The reply should contain the full listing exactly as written and no pictures at all.

Start of EXERCISE INPUT

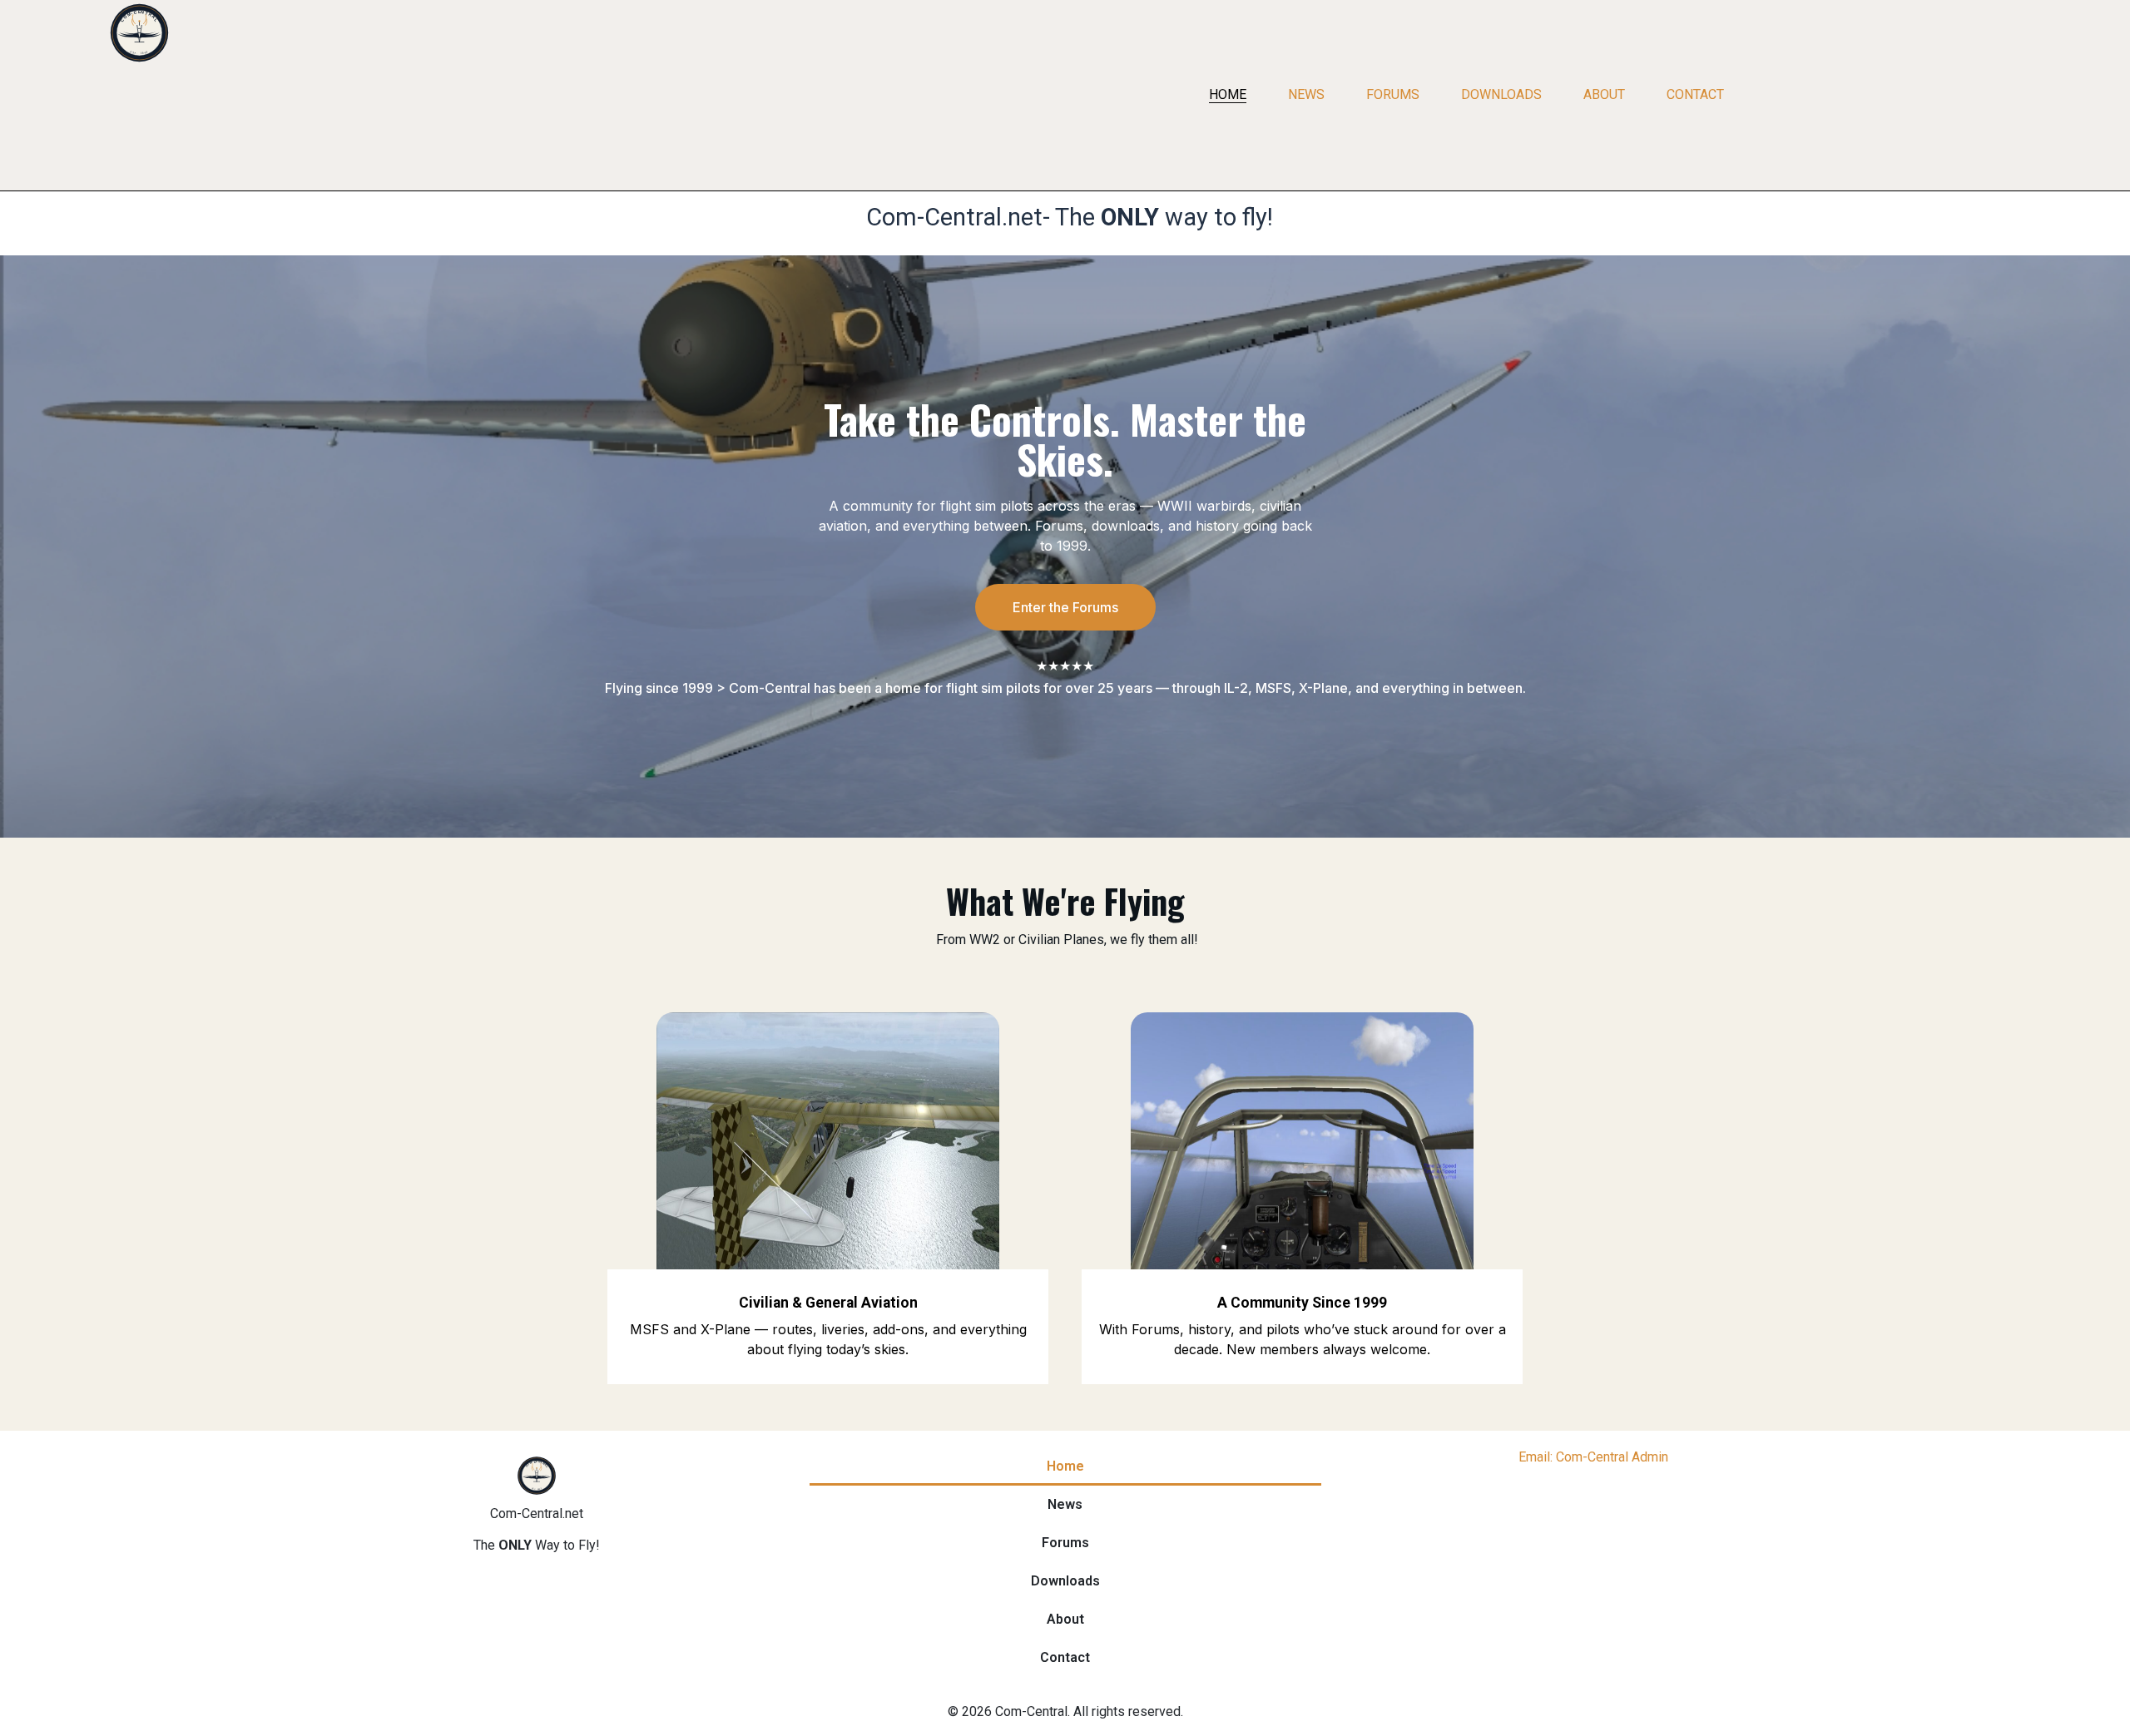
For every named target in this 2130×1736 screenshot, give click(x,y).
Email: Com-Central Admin (1593, 1457)
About (1604, 94)
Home (1227, 94)
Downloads (1501, 94)
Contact (1695, 94)
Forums (1392, 94)
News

End of EXERCISE INPUT

EXERCISE RESPONSE:
For every named target in this 2130×1736 screenshot, give click(x,y).
Email: Com-Central Admin (1593, 1457)
About (1604, 94)
Home (1227, 94)
Downloads (1501, 94)
Contact (1695, 94)
Forums (1392, 94)
News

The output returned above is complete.